India is the largest democratic country and Dissent is the Safety Valve of the Democracy. So, such Colonial Era law that has become obsolete does not hold good in 21st Century. Indeed, now also this law is often used by the Government as machinery to suppress the voice of the people. And since Sedition is a Cognizable Offence i.e. (Police do not require Warrant to arrest), they often arrest the people and frame charges on frivolous grounds. “As per the latest report of the NCRB, the number of sedition cases filed in the past 4 years since 2015 stood at 193. However, the trials have been completed only in 43 cases and out of these the accused have been convicted only in 4 cases.”[3] This points out to the fact that how the government and the Police misuse this law as per their whims and fancies and fail miserably when it comes to convict those accused of committing the offence. So, it can be implied that this law does more harm than it does anything good. Now most of the Country have held the Sedition law as Unconstitutional or rather they have omitted this from their Penal Statue. Infact, England that begot this provision in India has also omitted it ten years back, then there is no proper reason for India to continue with the same. Now one way we can say that Sedition has become redundant because it is covered in laws like The Code of Criminal Procedure 1973 (section 95), The Seditious Meetings Act, 1911 and The Unlawful (Prevention) Act {Section 2(o) (iii)}. 

Conclusion

At last, it can be concluded that this law transgresses upon the Freedom enshrined under Article 19(1) of the Indian Constitution. And, the Sedition can be termed as Anti-national law also because the Government under the shadow of this provision brand anyone who criticizes the Government or its policy as anti-national. So, the Legislative reforms are the need of the hour for this law. And, the Supreme Court Guardian of the fundamental right should also hold this law Unconstitutional, to be in consonance with Modern India.

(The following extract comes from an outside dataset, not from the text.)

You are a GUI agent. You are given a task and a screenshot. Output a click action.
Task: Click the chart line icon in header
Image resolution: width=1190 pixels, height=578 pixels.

It was rightly stated by the Thomas Jefferson, 3rd US President that,

“When the people fear the Government, there is tyranny, when the Government fears the people, there is liberty.”

REFERENCES

1. Siddharth Narrain, ‘Disaffection and the Law: The Chilling Effect of Sedition Laws in India’ (2011) 46 EPW 33,37.
2. KedarNath Singh v State of Bihar AIR 1962 SC 955.
3. India Today, ‘Use and misuse of sedition law: Section 124A of IPC (New Delhi, 9 October, 2019)15:04.